You can, of course, access your WiFi router and search for it there. But maybe you don’t have the password at hand because how often do most people check their WiFi router? I guess most people still have the default password, which is often on the back of the device, unchanged.
So here is a quick way to find the IP of a new device: Use the Angry IP Scanner.
Angry IP Scanner
Angry IP Scanner is an open-source, cross-platform network scanner designed to be fast and simple. It scans IP addresses and ports and has many other features. I found it super useful for quickly identifying new devices.
Some might call it a benevolent hacker tool.
The program was written and maintained by Anton Keks.
How to use it
For the purpose of Raspberry Pi tinkering, there isn’t much to learn.

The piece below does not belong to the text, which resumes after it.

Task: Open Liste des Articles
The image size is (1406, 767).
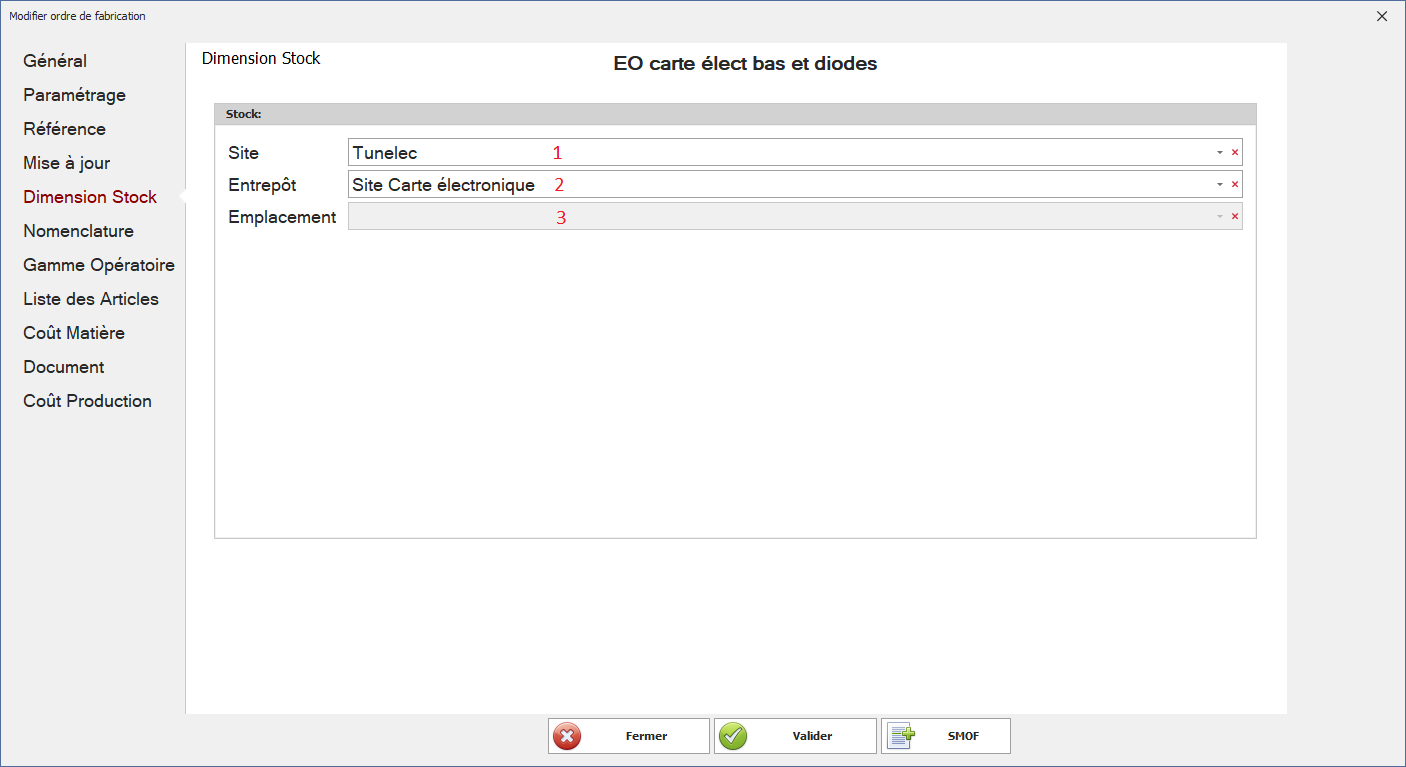Action: pos(90,299)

Download the version for your operating system and run it by clicking on “Start”. The default settings should be fine. The tool will then “angrily” search for network participants.
Once done, the Angry IP Scanner will show you all devices in your network with their corresponding IP address.
Voilà! You will immediately recognize your new device by its hostname.
What do the colors mean:
- Red: The IP address is inactive or dead, or there is no device connected to this IP address.
- Blue: The IP address is either active or busy and not responding to the requests made by the Angry IP Scanner.
- Green: The IP address is active, and the device on this address responds to the requests made by the Angry IP Scanner. There may also be open ports.
Simple and easy!
The author notes on his website that while theoretically, Angry IP Scanner can be used by crackers, in fact, it was not intended for doing so, thus the lack of stealth scanning methods.
He asks that Angry IP Scanner is not used as a ‘hack tool’ or something similar.
But for finding an IP address on your network, it’s great!